• **Passage given**:

What do I have to do Philipp?

Aug 07 '15 13:08 marcoippolito

Hmm, solving this problem seems to be more complicated than I had hoped. If you want to have a look yourself, the code to read binary files is located in the function readBinary in model.js. This code was generously contributed by @oskarflordal and is not written by myself. One of the errors @marcoippolito ran into was caused by the fact that as of node version v0.12, typed arrays do not possess a slice method anymore.

And somehow in the GoogleNews data set all words are missing their first characters when extracted from the binary data, the likely cause for the TypeError: Cannot read property 'length' of undefined error.

After having run a bunch of tests, it seems that right now the code does not correctly read in the vector values from the binary data, either. Oskar, if you find the time, could you have a look?

I need to look into this when I have more time. I fear this won't be resolved in a short amount of time, unfortunately.

Aug 09 '15 21:08 Planeshifter

Just published a new version of the package to npm with some changes in the readBinary function. Could you try installing it as usual via npm install word2vec and then loading the GoogleNews corpus again? My Laptop does not handle the large file size of 3.5GB, so I cannot check whether the problem is solved. Thanks!

• **Supplied material**:

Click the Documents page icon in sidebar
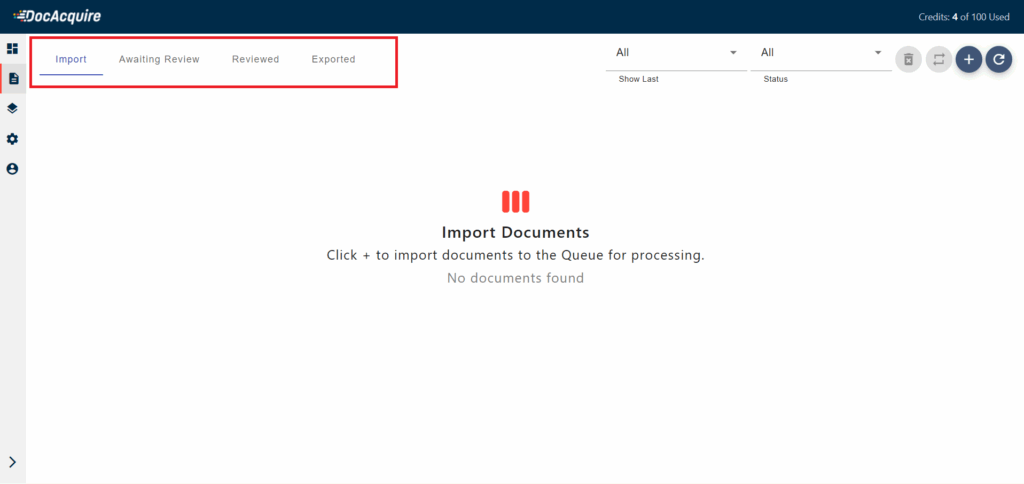Viewport: 1024px width, 484px height. click(13, 78)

• **Exercises**:
a – Answer these questions using the forum thread about reading binary files:
(i) Which function reads the binary files, and in which file is it located?
(ii) As of which node version do typed arrays no longer have a slice method?
(iii) What file size does the thread give for the GoogleNews corpus?
b – Copy the part of the forum thread about reading binary files starting at "And somehow in" and ending at "of time, unfortunately.".

• **Outputs for the tasks**:
a –
(i) The function readBinary, located in model.js.
(ii) Node version v0.12.
(iii) 3.5GB.

b –
And somehow in the GoogleNews data set all words are missing their first characters when extracted from the binary data, the likely cause for the TypeError: Cannot read property 'length' of undefined error.

After having run a bunch of tests, it seems that right now the code does not correctly read in the vector values from the binary data, either. Oskar, if you find the time, could you have a look?

I need to look into this when I have more time. I fear this won't be resolved in a short amount of time, unfortunately.